MARGARET BRENNAN: So this package of $45 billion from the last Congress should take you through next year, according to some officials, U.S. officials. When President Solinsky was here in Washington, on that surprise visit, he did meet with Kevin McCarthy, who is now Speaker of the House. Did you get assurances that U.S. support will continue with Republicans in control?

AMB. MARKAROVA: We are fighting for the same values and for the same principles. We are fighting against the evil, which is a threat not only to Ukraine, it's existential threat for us. But it's a threat to everyone who believes in democracy. And I can say that our meetings during the President's visit here, both with President administration, but also with all leaders in Senate and House of Representatives on a very strong bipartisan basis have been very constructive and very productive. I believe American people support us and will support us until we together can win this.

MARGARET BRENNAN: When the President was, when President Zelenskyy was here, he said financial assistance is "not charity, it's an investment." And he said Ukraine will be responsible with it. But given the concerns about corruption over the years past, how do you respond when you were asked that question of how do you guarantee every dollar being given to Ukraine is going to defense and not to, you know, embezzlement or something else?

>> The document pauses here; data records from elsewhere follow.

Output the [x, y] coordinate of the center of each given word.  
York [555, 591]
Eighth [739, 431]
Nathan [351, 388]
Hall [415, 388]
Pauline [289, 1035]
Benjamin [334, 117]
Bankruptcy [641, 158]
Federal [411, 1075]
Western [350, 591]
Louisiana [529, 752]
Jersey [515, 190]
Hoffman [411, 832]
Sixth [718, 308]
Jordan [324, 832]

AMB. MARKAROVA: I can only quote Senator King, who was just here. First on, there are three types of assistances, right? Budget assistance, security and humanitarian. On security, we're not getting the money, we're getting the goods and we're very grateful for them. And the accountability for every piece that we're getting is there. We're not only sharing information, we're implementing NATO systems in place, and we're ready and already providing information and we know where every cent is located. On the budget assistance, we have reported on all assistance that has been provided to us. There is an audit underway. But we have also sent- I mean it's very clear where we're spending the money on and our Ministry of Finance has reported even before the audit is complete, and I have shared that report with every member of the previous Congress, and we intend to do so, in the future. The Inspector Generals are involved already from pentagon, but from other, from Department of State from Treasury, so we are not only open and ready, it's in our interest as well, in order to prove why we need more and that we're using it very effectively and efficiently. We are- we would like to be as open as possible. Every U.S. dollar that is given to us. We're putting it to good use, and we're using it as an investment into our joint fight for democracy.

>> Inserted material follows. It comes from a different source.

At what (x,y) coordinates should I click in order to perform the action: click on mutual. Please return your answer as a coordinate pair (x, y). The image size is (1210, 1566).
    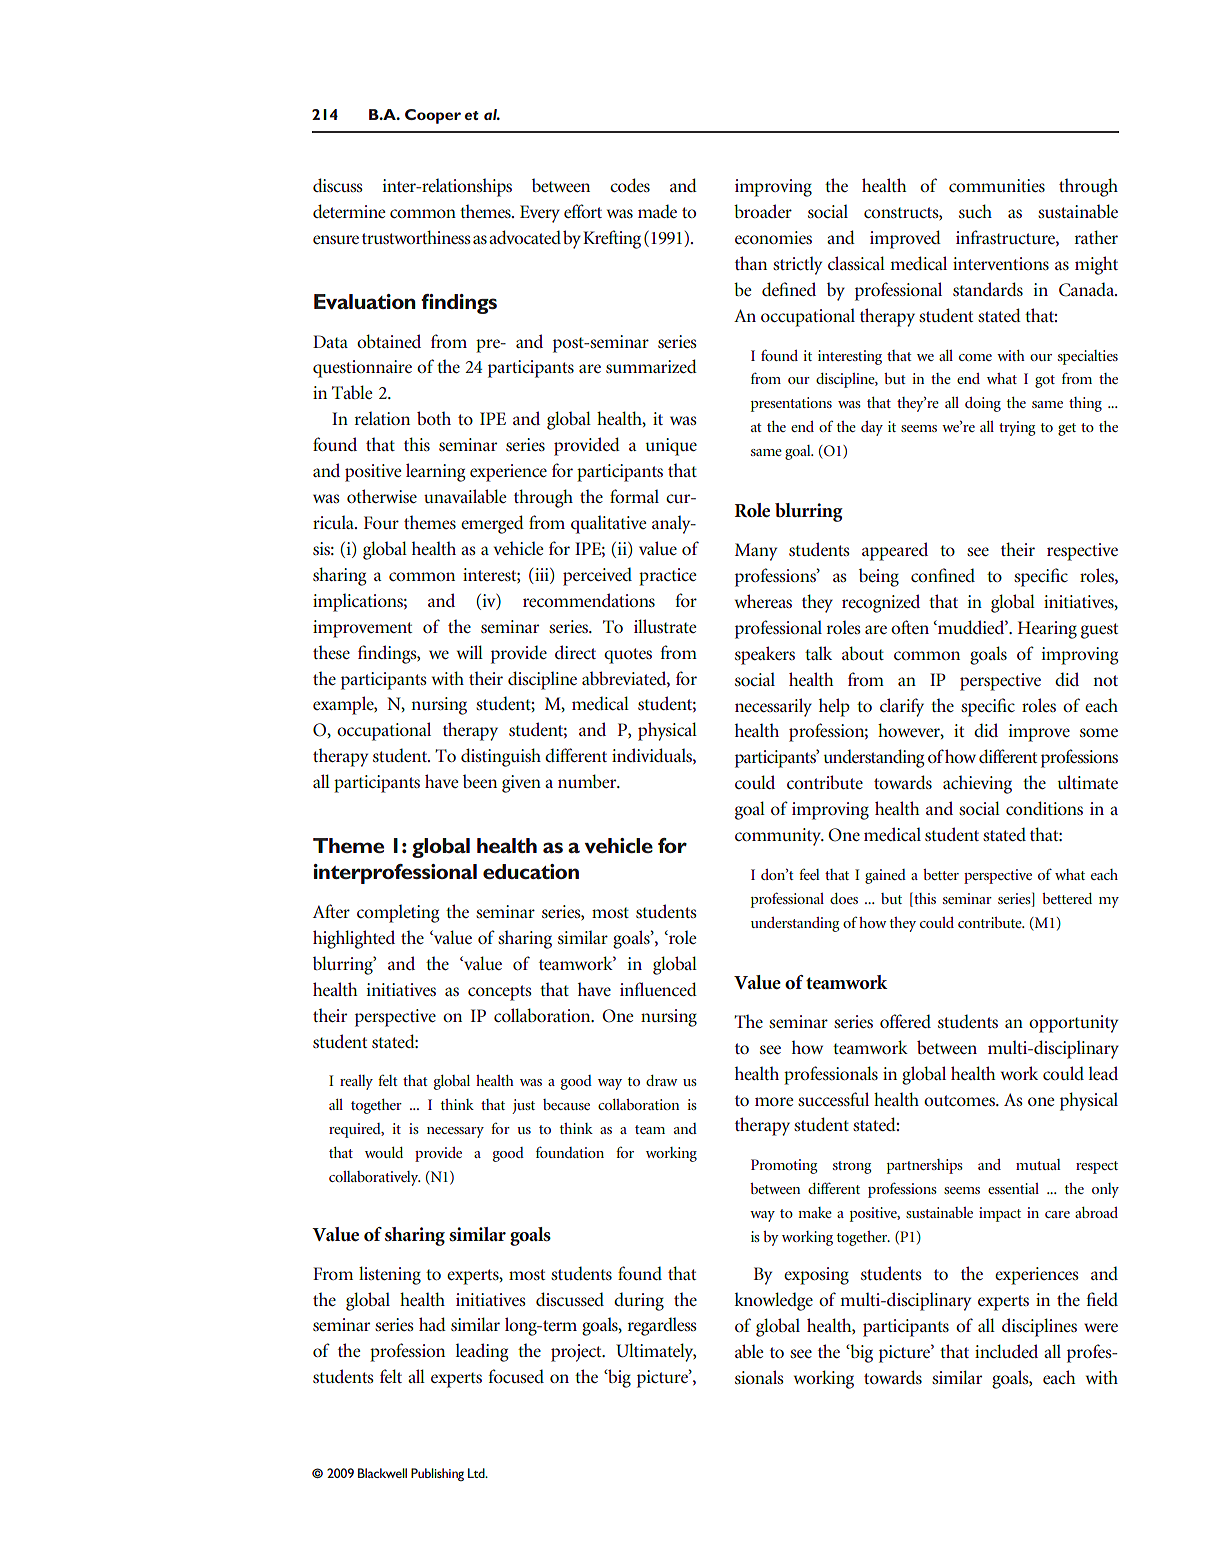
    Looking at the image, I should click on (1038, 1164).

MARGARET BRENNAN: I want to ask you about something we've talked about in the past, and that is what's happening to Ukraine's children. More than 13,000 were deported to Russia. Are you having any luck in getting your children back?

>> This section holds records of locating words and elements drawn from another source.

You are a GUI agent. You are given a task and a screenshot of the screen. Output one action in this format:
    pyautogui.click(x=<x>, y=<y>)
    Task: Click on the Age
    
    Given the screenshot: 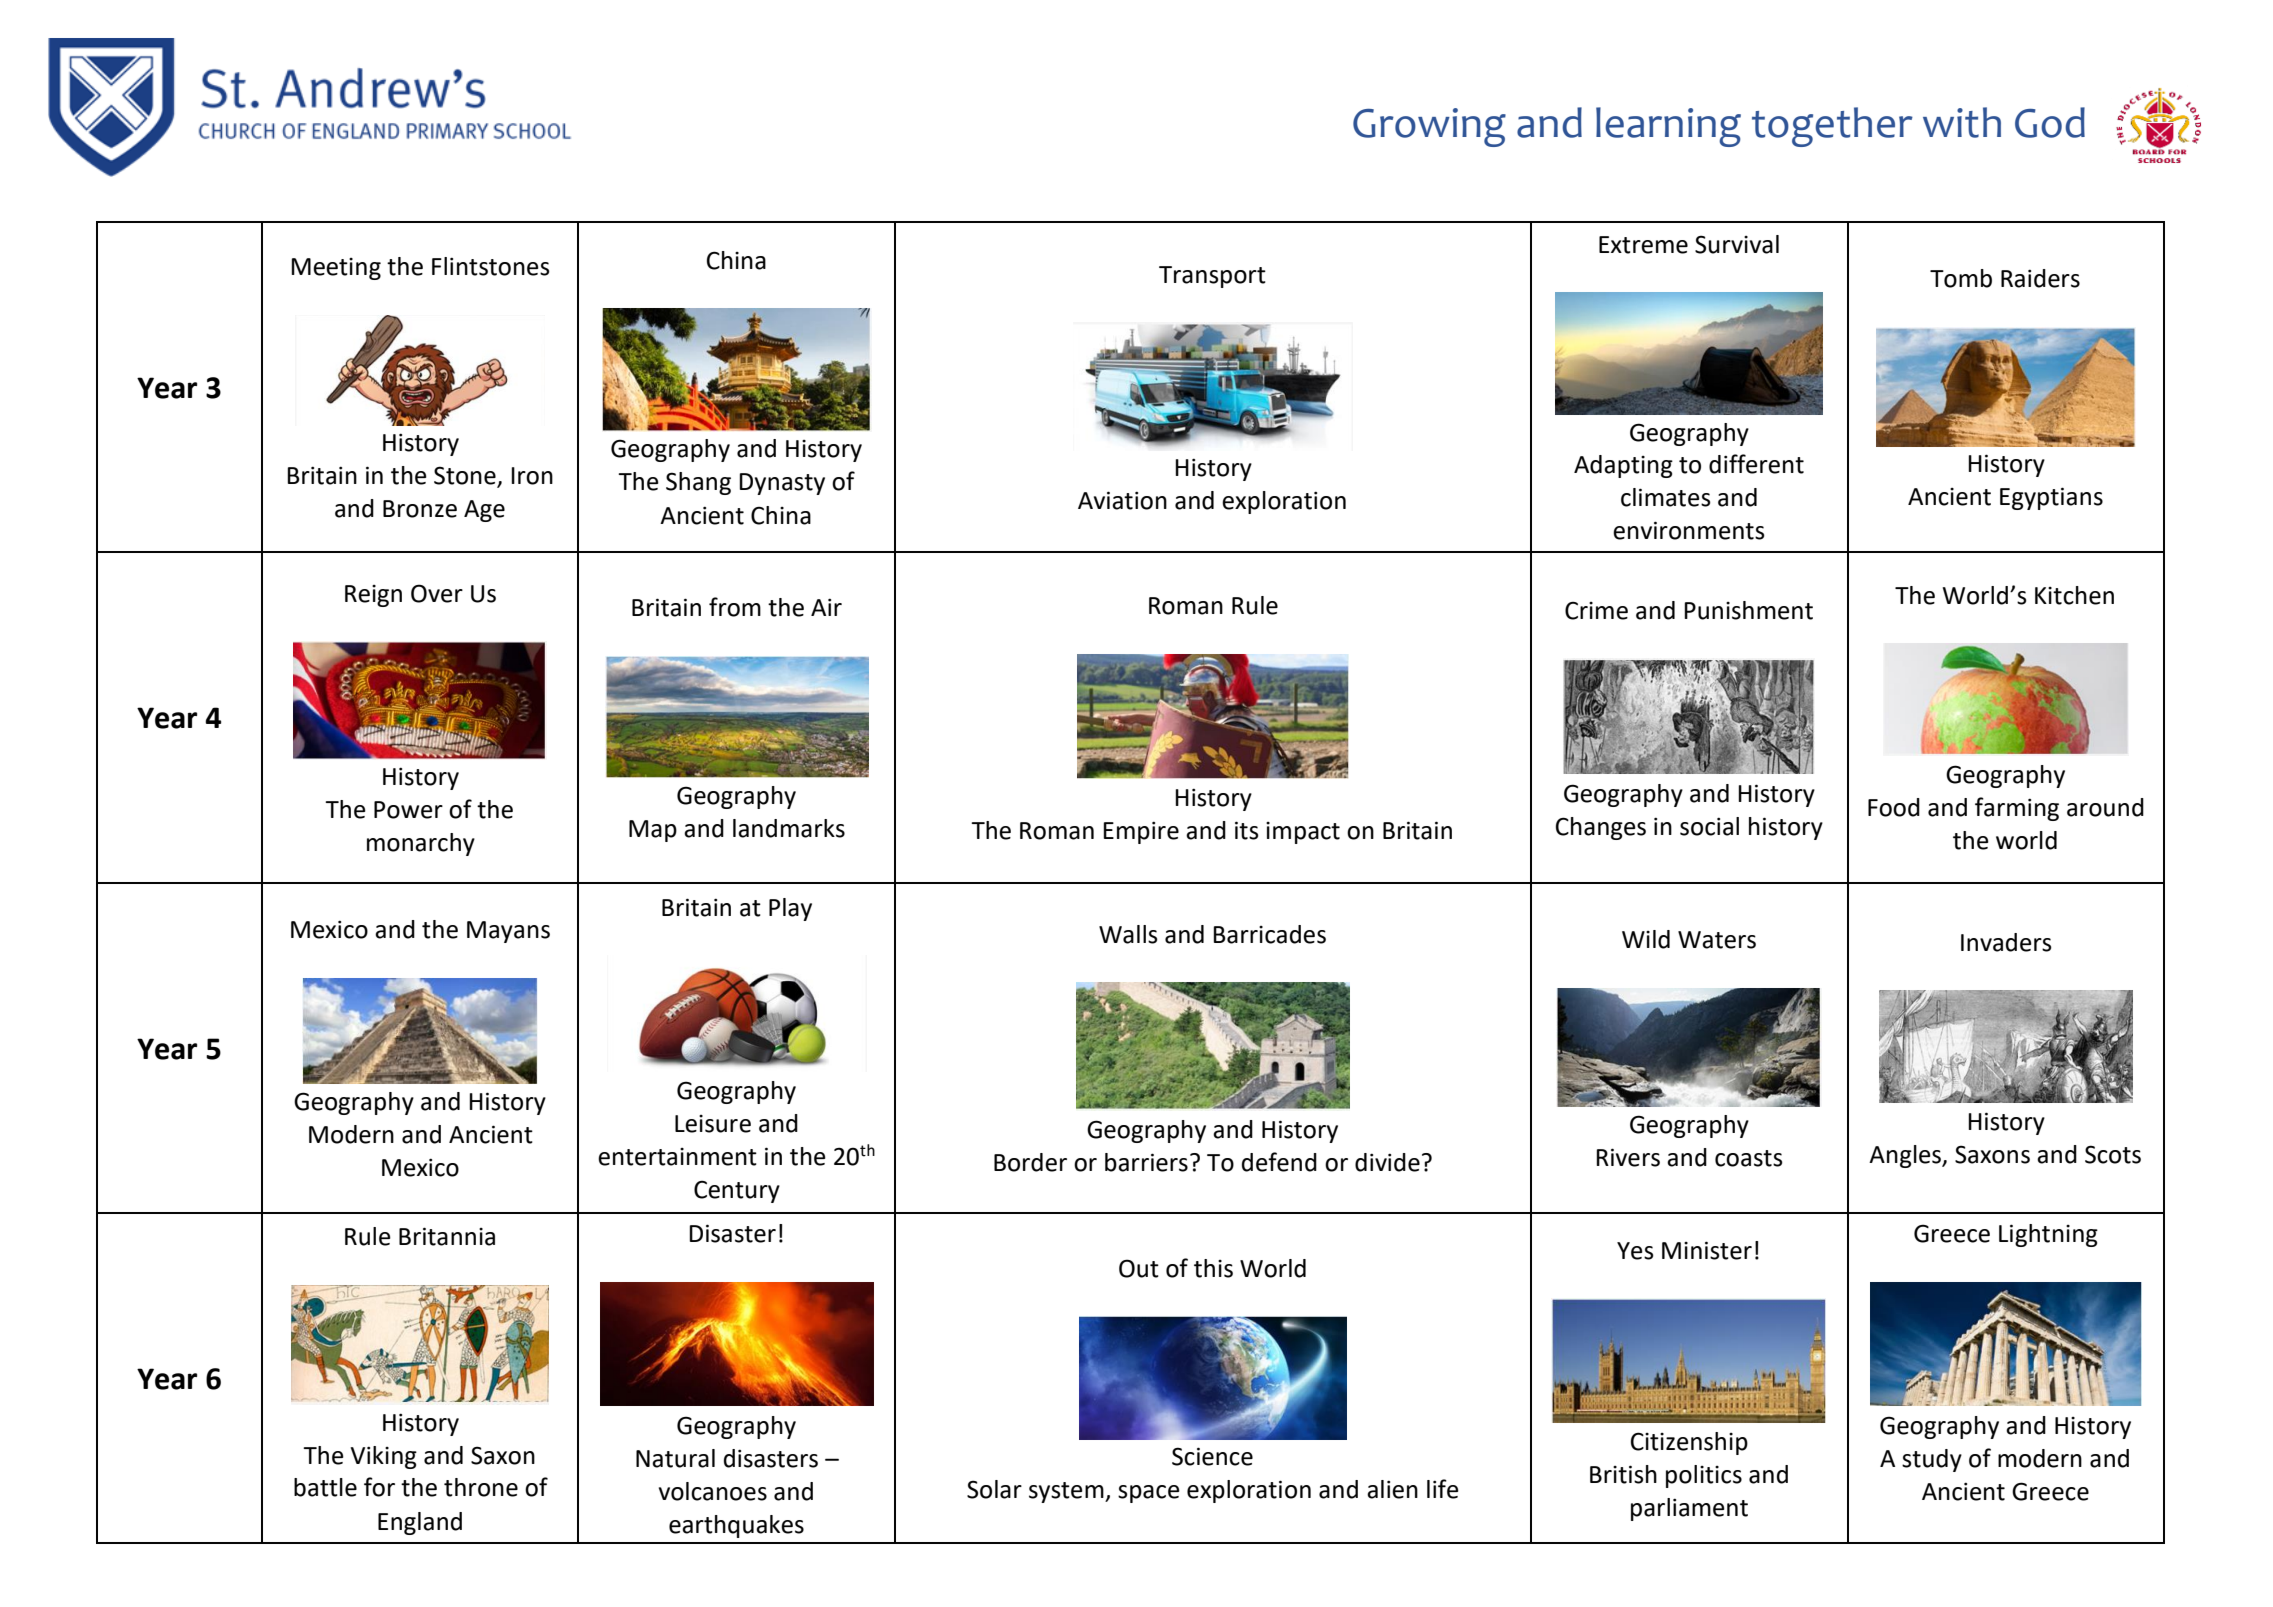 What is the action you would take?
    pyautogui.click(x=484, y=511)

AMB. MARKAROVA: Well, first, unfortunately, we know the number is much larger than that. The 13,000 is the official number of the children we accounted for; we found. But we know that we already have so many, you know, tens if not hundreds of thousands of people who we don't know their fate yet. And until we liberate our territories, we will not know, out of the 13,000 the Vice Prime Minister already informed that 212 have been returned.* 212 is of course a small number even though unlike Russians, every child and every life is very precious to us. So we're so happy that this 212 are home, but we will not get tired and we will not stop until all of them are back home. That's why we need more weapons to liberate our territories and people.

MARGARET BRENNAN: Ambassador, we'll continue to follow the story and talk to you. Thank you. We have to go and we'll be right back.

*Editor's note: A spokesperson for Markarova later told CBS News that the correct number of missing children who have been returned to Ukraine is 125, not 212.